Tuesday, April 17, 2007

Fears and Excitements

I am feeling scared and excited all at once. I never do well when I have a lot on my plate, and right now is no exception. I have just over a week left until I leave, and it's exciting, but it's also freaking me out. Whenever I feel overwhelmed, I like to plan out my thoughts so that they make more sense. So here is a list of my current fears and my current excitements:

Fears

Making the wrong choice
Saying the wrong thing
Trusting that God knows better than I do
Being hurt emotionally
Hurting others emotionally
Using fear as an excuse so as not to have to make a decision
Meeting new people
Leaving old friends
Forgetting to pack some intrinsically important thing
Upper and Lower back problems due to asparagus farming
Arthritis problems in my wrists due to asparagus farming
Forgetting to take my medication before leaving for Guatemala
Not getting into the courses I want for next year
Leaving my mom and brother to deal with family issues alone
Allowing myself to be who God wants me to be
Allowing myself to be hurt to be strengthened
Trying at something that I can't see the outcome of right now
Having my impatience make up my mind instead of having God make up my mind

Excitements

Being done school
Getting to start my reading list!!!
Making Amanda's quilt
Campfires on the beach
Friends coming to visit me
Bradley's cardigan
Margeaux's fresh start
Mark's potential canadian idol status
Amanda's wedding
Almost being finished my teaching block
Meeting new friends
Having Shinanigans on the farm with Jenna
Potentially getting in shape
Having alone time with God
Climbing mountains
Doing God's will

My fears seem to outweigh my excitements. I'm scared to move on, scared to leave the comfort of my shell. In all aspects of my life, I find it hard to move forward. I've made this space for myself, a life that is comfortable. It is filled with love and joy and ease.
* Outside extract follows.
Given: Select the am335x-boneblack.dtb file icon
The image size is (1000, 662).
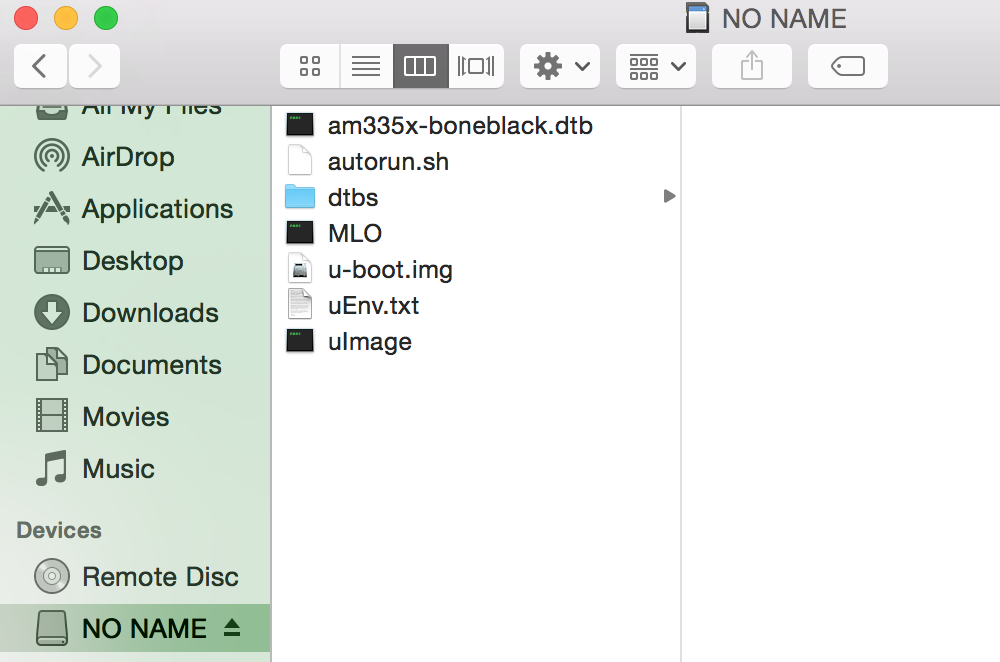Looking at the screenshot, I should (x=300, y=125).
I don't get hurt, I don't get lonely, I don't get challenged (other than by myself). How can I detatch myself from my comfort? In what ways am I supposed to? I hope beyond all hopes that this trip will clear the fog in my head; I pray that it will open my eyes to the decisions I face right now, but maybe also to the decisions that I have no idea about yet.

9 more days till it all begins and ends.